Ciò che risalta della storia di Seydou e Moussa, è che il viaggio da loro intrapreso non è spinto da guerre o condizioni di disperazione assoluta, anzi essi partono da una situazione di povertà dignitosa, in cui entrambi possono godere di una casa e di una famiglia a loro affezionata, in un paese che si avvale di una certa stabilità politica quale è il Senegal. Nonostante ciò, i due ragazzi soffrono una mancanza che va al di là delle cose materiali e che potremmo definire come un “desiderio di desiderare”, cioè la possibilità di realizzare i propri obbiettivi, di trovare successo per aiutare la famiglia ma anche semplicemente di andare oltre al destino prestabilito dalla propria condizione. È un’ambizione che accomuna i giovani di tutte le nazioni e di tutte le generazioni. Ciò fa avvicinare lo spettatore ai due protagonisti, nei quali riconosce un riflesso di sé stesso; quello dei due cugini è un sogno puramente umano e universale. 



Il regista Matteo Garrone diventa quindi messaggero di una cultura a lui estranea; per questa ragione egli è stato affiancato, sia in fase di scrittura che in fase di riprese, da persone che avendo fatto esperienza dell’emigrazione verso i paesi europei potessero fornire le proprie testimonianze in modo da rendere il racconto più verosimile e arricchirlo con differenti punti di vista.

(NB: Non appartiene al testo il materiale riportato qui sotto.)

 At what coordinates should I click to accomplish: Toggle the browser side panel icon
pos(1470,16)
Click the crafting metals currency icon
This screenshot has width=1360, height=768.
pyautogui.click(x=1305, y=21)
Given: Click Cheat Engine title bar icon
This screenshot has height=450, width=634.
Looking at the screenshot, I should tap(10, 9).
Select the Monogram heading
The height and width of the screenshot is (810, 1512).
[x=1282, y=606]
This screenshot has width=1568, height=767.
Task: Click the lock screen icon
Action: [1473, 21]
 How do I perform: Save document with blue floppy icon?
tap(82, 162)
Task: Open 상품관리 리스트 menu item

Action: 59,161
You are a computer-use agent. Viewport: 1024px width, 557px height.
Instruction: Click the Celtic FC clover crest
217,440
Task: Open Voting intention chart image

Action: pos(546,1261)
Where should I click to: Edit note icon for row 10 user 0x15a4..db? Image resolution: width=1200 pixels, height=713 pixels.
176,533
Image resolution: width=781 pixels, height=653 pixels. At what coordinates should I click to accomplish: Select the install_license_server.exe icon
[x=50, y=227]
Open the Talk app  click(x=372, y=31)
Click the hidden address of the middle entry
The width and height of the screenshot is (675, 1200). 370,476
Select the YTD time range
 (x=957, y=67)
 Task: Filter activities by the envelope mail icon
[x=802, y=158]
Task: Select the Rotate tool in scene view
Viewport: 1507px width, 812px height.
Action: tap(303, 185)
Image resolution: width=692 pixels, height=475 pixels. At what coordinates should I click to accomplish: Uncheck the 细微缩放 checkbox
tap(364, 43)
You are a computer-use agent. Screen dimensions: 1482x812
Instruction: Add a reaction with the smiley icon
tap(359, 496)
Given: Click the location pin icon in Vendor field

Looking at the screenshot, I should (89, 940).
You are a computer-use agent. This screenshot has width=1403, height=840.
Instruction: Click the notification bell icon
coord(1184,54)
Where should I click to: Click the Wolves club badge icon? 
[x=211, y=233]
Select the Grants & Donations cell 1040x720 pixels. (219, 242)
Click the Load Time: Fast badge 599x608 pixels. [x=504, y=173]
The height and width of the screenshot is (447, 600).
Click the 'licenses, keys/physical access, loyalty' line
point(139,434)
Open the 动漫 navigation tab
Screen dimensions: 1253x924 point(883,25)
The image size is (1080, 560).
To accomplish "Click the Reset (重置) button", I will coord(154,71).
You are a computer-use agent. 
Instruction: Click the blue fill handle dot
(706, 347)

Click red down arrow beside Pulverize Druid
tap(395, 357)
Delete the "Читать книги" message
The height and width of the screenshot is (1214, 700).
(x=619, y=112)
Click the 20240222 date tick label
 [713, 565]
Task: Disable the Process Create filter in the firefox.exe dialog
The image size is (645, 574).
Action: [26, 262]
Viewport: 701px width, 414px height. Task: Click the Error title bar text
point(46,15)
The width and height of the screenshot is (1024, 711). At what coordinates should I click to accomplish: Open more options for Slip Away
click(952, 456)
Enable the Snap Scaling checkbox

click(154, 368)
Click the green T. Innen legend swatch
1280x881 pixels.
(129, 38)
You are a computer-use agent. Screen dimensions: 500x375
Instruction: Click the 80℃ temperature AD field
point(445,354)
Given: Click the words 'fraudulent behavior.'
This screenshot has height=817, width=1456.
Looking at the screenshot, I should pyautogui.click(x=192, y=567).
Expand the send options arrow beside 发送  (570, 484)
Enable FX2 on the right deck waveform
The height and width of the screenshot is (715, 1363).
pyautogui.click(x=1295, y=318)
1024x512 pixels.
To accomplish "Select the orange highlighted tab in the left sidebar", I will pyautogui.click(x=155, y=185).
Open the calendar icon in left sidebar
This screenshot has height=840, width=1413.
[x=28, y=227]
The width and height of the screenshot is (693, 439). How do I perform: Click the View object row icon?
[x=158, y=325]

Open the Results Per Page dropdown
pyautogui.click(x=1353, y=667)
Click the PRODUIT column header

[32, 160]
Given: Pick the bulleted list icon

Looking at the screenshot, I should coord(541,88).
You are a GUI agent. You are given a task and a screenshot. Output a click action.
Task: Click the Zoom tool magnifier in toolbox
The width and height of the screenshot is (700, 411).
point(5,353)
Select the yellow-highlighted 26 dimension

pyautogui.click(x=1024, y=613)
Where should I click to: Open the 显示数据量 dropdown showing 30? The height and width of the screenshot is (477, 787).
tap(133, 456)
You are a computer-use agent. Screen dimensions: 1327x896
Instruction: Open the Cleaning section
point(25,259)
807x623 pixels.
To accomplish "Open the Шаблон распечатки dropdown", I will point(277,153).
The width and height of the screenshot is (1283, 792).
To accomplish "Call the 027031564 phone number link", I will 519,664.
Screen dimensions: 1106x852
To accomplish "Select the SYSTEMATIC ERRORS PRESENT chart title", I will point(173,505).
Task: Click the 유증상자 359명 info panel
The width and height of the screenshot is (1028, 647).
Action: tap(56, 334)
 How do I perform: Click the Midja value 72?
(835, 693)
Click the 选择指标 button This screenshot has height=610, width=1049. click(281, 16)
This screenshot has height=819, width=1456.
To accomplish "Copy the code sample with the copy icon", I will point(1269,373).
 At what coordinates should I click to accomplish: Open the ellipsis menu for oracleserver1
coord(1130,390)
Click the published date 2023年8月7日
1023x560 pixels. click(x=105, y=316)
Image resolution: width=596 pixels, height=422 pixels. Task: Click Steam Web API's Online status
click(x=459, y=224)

Pertanto, il regista e lo sceneggiatore Massimo Ceccherini sono riusciti a donare profondità ai sentimenti dei personaggi, con una sceneggiatura in lingua originale (wolof) che arriva dritta al cuore della scena e che non ricade negli stereotipi e clichés tipici di chi affronta il tema con la presunzione di conoscere tutto pur rifiutando di consultare diversi punti di vista. 

“Io Capitano” è un film che parla di dignità e di diritti, di sogni giovanili e di una realtà innegabile che ogni giorno si dispiega davanti ai nostri occhi rappresentata attraverso lo sguardo innocente di Seydou, che tuttavia, nonostante le critiche esplicite, non ricade nel pietismo ma rimane un racconto oggettivo di uno dei drammi della nostra epoca.